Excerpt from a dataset
• • • • • • •
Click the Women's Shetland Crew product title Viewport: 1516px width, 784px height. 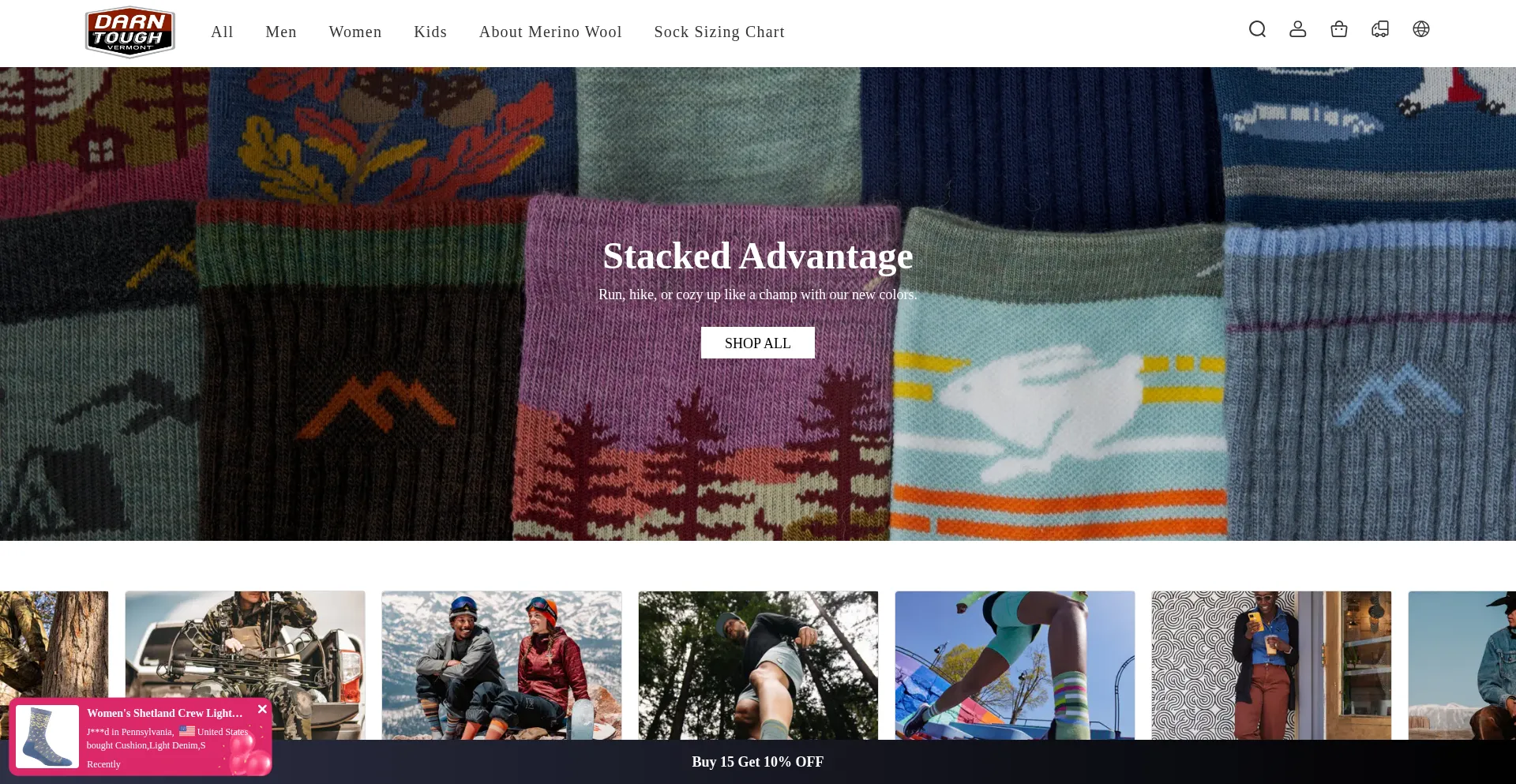coord(165,713)
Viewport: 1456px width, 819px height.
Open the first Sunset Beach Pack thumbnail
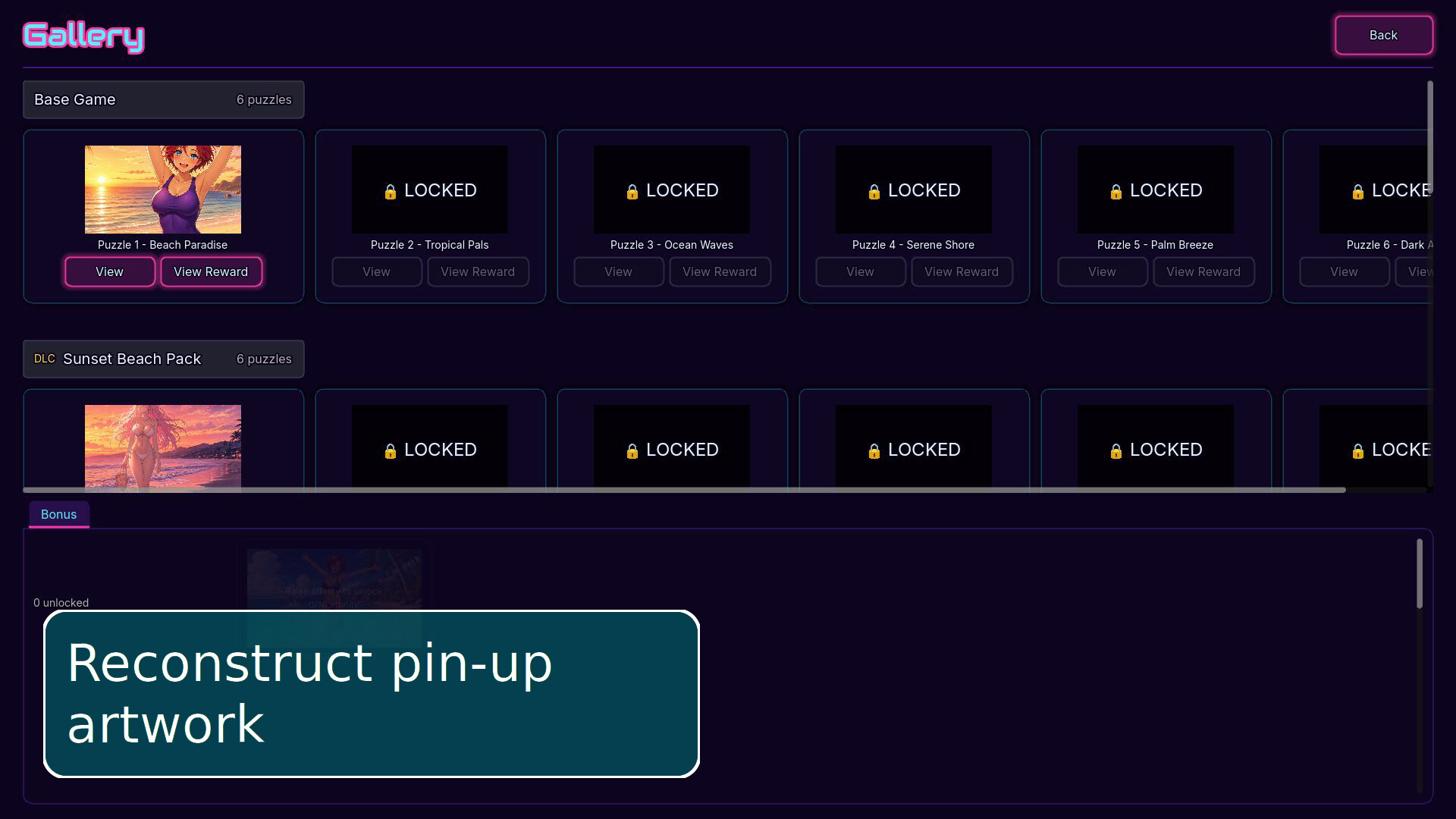(x=163, y=446)
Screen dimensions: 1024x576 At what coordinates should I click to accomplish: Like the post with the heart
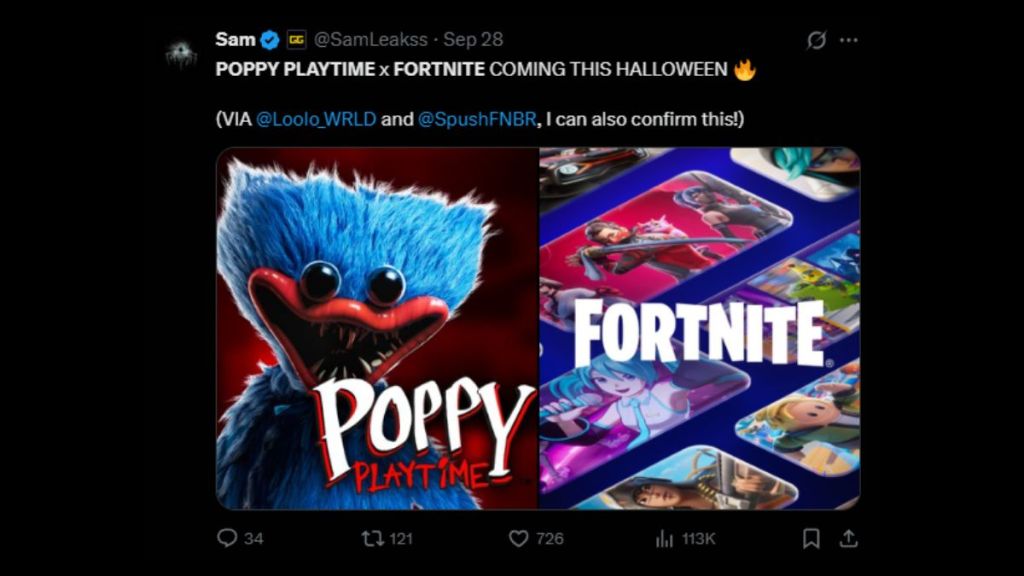pyautogui.click(x=518, y=538)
• • • • • • •
_EXERCISE BRIEF:_ Reproduce the rows above word for word, from the line containing "Viewport: 1456px width, 819px height." down through the last row, and leave the pictures out of your answer.

_TASK RESULT:_
Viewport: 1456px width, 819px height.
Open the first Sunset Beach Pack thumbnail
(x=163, y=446)
Screen dimensions: 1024x576 At what coordinates should I click to accomplish: Like the post with the heart
pyautogui.click(x=518, y=538)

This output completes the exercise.